Conquistata dai musulmani, Hiccara cambia nome in Qarinis ed è arricchita di palazzi e bagni, così Idrisi la descrive nel suo “Il libro di Ruggero” nel 1154: “Qarinis, paese piacevole, grazioso e fertile … Una fortezza di recente costruzione sorge su una collina che domina la città.”

 

                  Conquistata la Sicilia dai Normanni, Carini è affidata al barone Rodolfo Bonello, il quale inizia la costruzione del Castello, che avrà la sua massima evoluzione sotto il dominio della famiglia La Grua - Talamanca, signori di Carini dal 1397 e artefici, in massima parte, dell’evoluzione storica e monumentale della cittadina.  
 
                Nel 1563 avviene l’Amaro Caso della Signora di Carini. Laura Lanza, moglie di Vincenzo II La Grua Talamanca, è uccisa dal padre per motivi d’onore, dando così vita alla leggenda della Baronessa di Carini, immortalata nella tradizione popolare dai “cunti” dei cantastorie. A loro fece riferimento il Salamone Marino per i suoi poemetti e, non per ultimo, Vincenzo Bellini che musicò la famosa “Fenesta cà lucive” ispirata all’amaro caso.  

 

            Durante la dominazione borbonica Carini è sede dei principali moti risorgimentali, la vicinanza con Palermo favorisce gli incontri clandestini tra i fomentatori della rivoluzione, ed il Convento dei Carmelitani ne è il centro.
 

                   La munificenza dei Signori di Carini ha fatto si che nel paese si edificassero numerose Chiese e Conventi, tutti dotati di cospicui capolavori artistici sia pittorici che scultorei. 

 

                        La Chiesa Madre, che in se rappresenta una vera e propria pinacoteca, è un ottimo punto di partenza per un itinerario artistico; al suo interno possiamo ammirare opere di Alessandro Allori, di Giuseppe Testa, dello Zoppo di Gangi, del Tancredi e dei fratelli Manno.
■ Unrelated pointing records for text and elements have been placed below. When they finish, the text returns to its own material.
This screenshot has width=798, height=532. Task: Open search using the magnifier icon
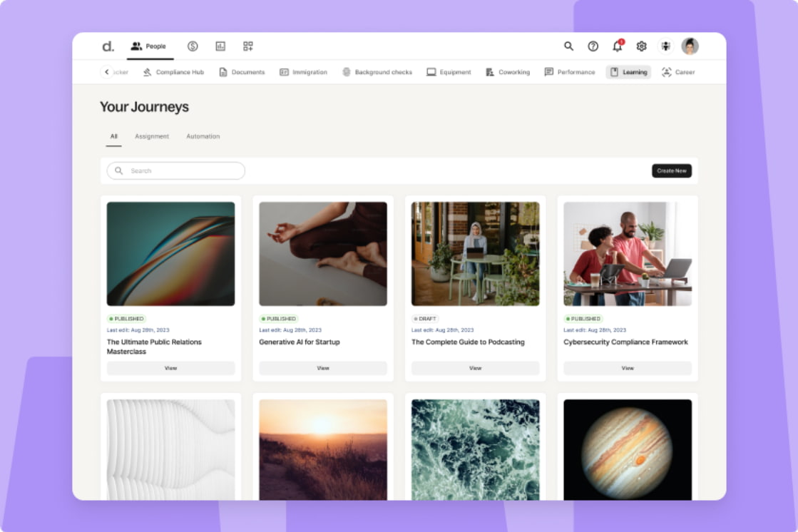[568, 46]
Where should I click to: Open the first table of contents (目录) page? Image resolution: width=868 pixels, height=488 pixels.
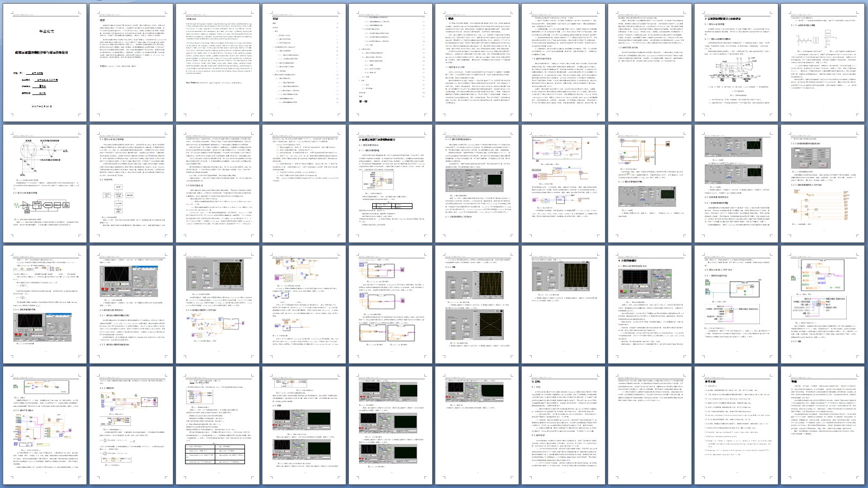(304, 63)
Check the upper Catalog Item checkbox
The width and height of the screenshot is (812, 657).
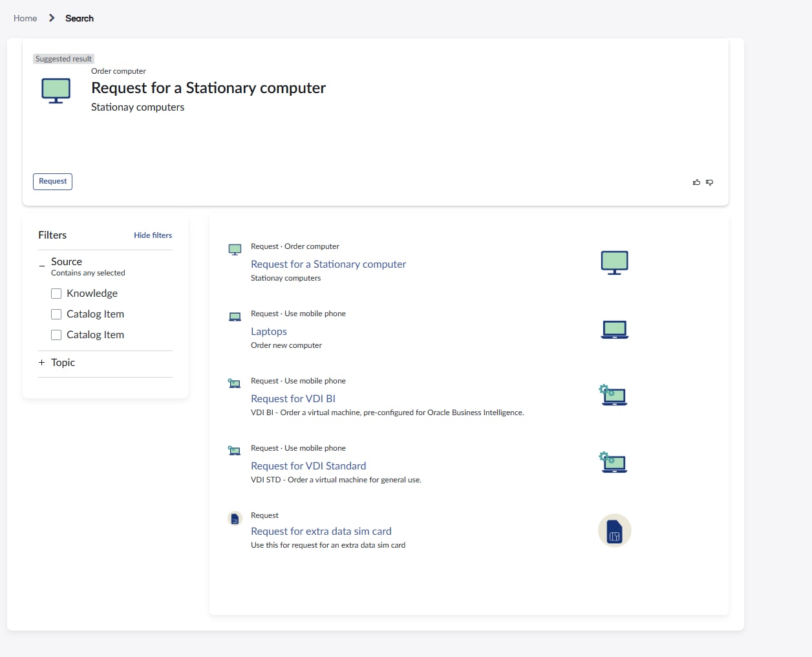(56, 314)
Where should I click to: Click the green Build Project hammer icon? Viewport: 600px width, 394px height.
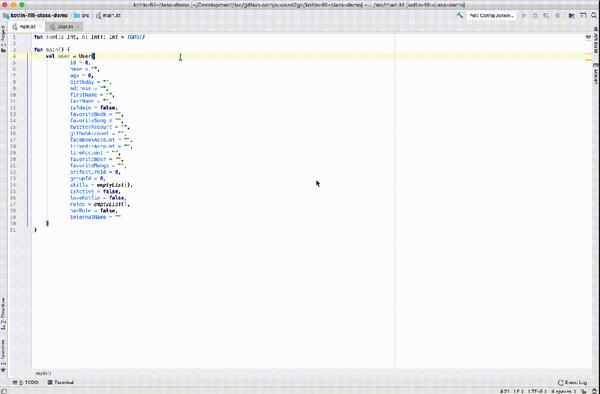point(460,15)
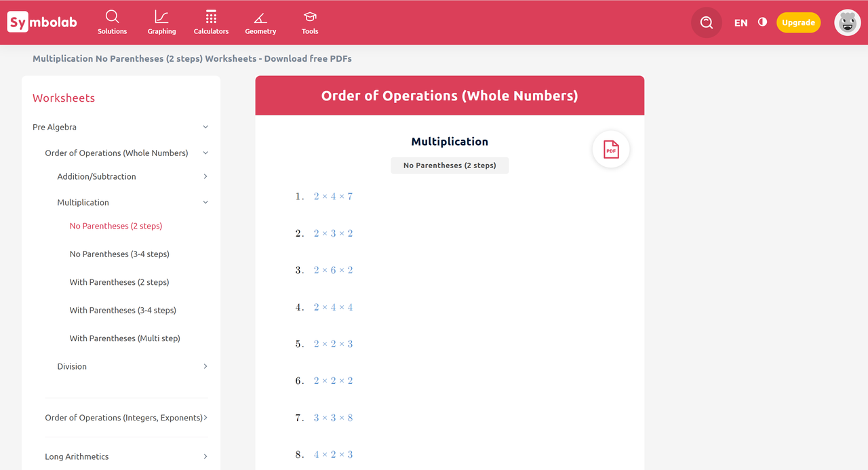
Task: Open problem 3 × 3 × 8
Action: 333,418
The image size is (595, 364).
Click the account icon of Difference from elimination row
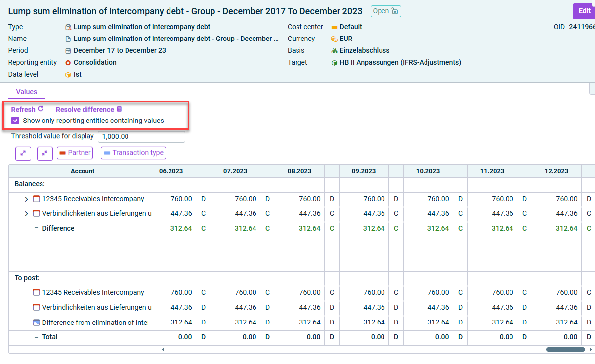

Pregevoli sono anche un tabernacolo ed un’acquasantiera della scuola dei Gagini, oltre a stucchi di Procopio Serpotta.
 
                 Attiguo è l'Oratorio del Santissimo Sacramento, vero gioiello barocco, tutto adorno di stucchi del Serpotta ed affreschi del Tancredi; nel suo vestibolo è possibile ammirare una lavagna della Madonna del Monserrato degli inizi del XVI secolo.  

 
               Nel vicino Convento dei Domenicani, all'interno della Chiesa della Madonna del Rosario, si conservano una splendida scultura raffigurante la Madonna con Bambino attribuita ai Gagini, e diverse tele opera di autori del XVI sec.  
  
         Altre chiese ricche di capolavori sono quelle dedicate alla Madonna Odigidria e  alla Madonna degli Angeli, con le tele di San Francesco e la Madonna con i due Calogeri, opera dello Zoppo di Gangi.